Exploring characteristics of value-added production of anthraquinones in rhubarb via fermentation: Compartmental modelling and molecular docking analysis

Abstract

BackgroundRhubarb is an anthraquinone-rich herb with extensive pharmacological properties. The study adopted compartmental modeling, metagenomic analysis, and molecular docking analysis to predict optimal cycles of acclimation and maximal value-added production in fermentation of Rheum palmatum L. The work highlights the importance of fermentation and microbial consortia in value-added production. MethodAccording to transient dynamics of four anthraquinones (i.e., aloe-emodin, rhein, emodin, and chrysophanol) in R. palmatum L. fermentation, compartmental modeling was applied to quantitatively reveal the optimal cycle of acclimation for value-added production. Metagenomic analysis and comparative molecular docking analysis were used to scrutinize the fermentation process for microbial community and metabolic pathway assessment.
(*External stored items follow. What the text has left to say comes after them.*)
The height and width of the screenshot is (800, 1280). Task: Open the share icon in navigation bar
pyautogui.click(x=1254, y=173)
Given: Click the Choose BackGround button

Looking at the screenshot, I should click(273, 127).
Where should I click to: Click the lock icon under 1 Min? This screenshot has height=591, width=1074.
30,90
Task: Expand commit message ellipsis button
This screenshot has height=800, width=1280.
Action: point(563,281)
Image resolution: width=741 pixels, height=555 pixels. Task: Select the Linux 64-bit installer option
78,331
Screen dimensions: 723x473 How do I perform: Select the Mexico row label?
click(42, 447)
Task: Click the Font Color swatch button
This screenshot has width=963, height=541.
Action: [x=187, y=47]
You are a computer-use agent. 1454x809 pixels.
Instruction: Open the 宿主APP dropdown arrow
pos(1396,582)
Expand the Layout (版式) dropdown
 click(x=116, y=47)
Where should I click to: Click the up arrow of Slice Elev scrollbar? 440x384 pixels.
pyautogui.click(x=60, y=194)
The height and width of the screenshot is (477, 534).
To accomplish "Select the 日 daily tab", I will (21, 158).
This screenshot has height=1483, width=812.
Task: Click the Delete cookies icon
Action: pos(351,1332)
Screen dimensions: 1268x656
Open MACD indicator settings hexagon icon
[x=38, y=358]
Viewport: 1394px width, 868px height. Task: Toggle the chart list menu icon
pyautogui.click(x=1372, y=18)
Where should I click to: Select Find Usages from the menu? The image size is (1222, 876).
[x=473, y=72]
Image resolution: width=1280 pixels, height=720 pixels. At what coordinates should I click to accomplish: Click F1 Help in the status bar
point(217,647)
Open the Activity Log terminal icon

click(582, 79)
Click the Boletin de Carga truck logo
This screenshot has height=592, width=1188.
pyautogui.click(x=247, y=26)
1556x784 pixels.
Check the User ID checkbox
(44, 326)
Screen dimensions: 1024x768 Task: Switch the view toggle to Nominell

Significant findingsCompartmental modelling indicated that the third cycle had the lowest k2k1 ratio and the highest bioconversion rates for aloe-emodin, emodin, and chrysophanol in acclimation using S. cerevisiae and microbial consortia. This coincides with the experimental findings, supporting the optimal performance of value-added production. The metabolic pathway of anthraquinone intermediates in R. palmatum L. using different cultures was established. As metagenomic analysis indicated, evolution of biodiversity in microbial community before and after fermentation suggested that Firmicutes and Proteobacteria tended to be the most dominant phyla. The β-glucosidase from Klebsiella spp. seemed to have more affinity than Lactococcus spp. that may explain Klebsiella's dominance after fermentation.